Dingell Announces More Than $23 Million for Science and Technology Center Led by University of Michigan

Congresswoman Debbie Dingell (MI-06) today announced that the University of Michigan will receive $23,230,881 over five years from the National Science Foundation (NSF) to lead a new Science and Technology Center (STC). STCs conduct world-class research through partnerships among institutions of higher education, national laboratories, industrial organizations and other public or private entities, and via international collaborations, as appropriate. They provide a means to undertake groundbreaking investigations between disciplines and highly innovative approaches within disciplines. They also play a fundamental role in engaging, recruiting, retaining and mentoring next generation scientists and engineers from groups underrepresented in STEM.
 
“The University of Michigan continues to be a national leader in the cutting-edge research that is powering and shaping the industries of the future,” Dingell said. “The new Science and Technology Center led by U-M will help us expand our understanding of particle-based matter, which has the potential to revolutionize many aspects of manufacturing, and I’m proud we’re leading this effort here in Southeast Michigan.”
 
“Scientific discovery is the engine that drives human progress and underlies all of the technologies that we benefit from today,” said NSF Director Sethuraman Panchanathan. “NSF's Science and Technology Centers enable our most creative scientists and engineers to open new vistas of scientific inquiry and make the discoveries that will keep the U.S. in the forefront of scientific discovery.
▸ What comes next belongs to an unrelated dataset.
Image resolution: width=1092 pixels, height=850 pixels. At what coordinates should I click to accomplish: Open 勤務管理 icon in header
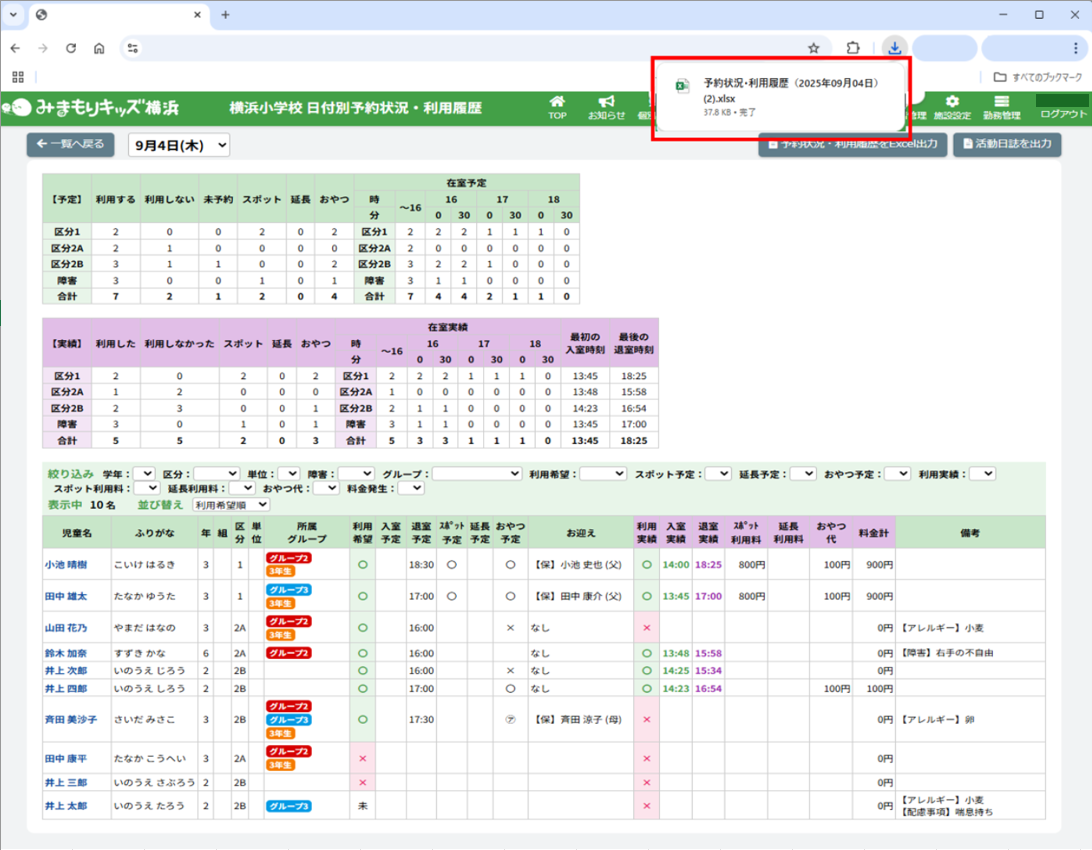tap(1000, 107)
I am delighted to see the impressive originality in ideas and approaches in these new STCs and know they will have a tremendous impact.”
 
The NSF Center for Complex Particle Systems (COMPASS) will be led by a team of researchers from the University of Michigan; University of Illinois Urbana-Champaign; Northeastern University; University of Southern California; Wayne State University; Chicago State University; North Carolina State University; and Formative Evaluation Research Associates. The "ink" used in advanced manufacturing is shapable and yet consists of diverse, often non-spherical, particles. This "particle-based matter" is the focus of COMPASS, which will bring together a team of theoretical, experimental and computational researchers to develop the science and technology necessary to establish a much deeper understanding of particle-based matter as complex systems. By leveraging the relationship between complexity and functionality, the center aims to ignite a revolution in 3D printing and other forms of additive manufacturing with materials with customizable properties.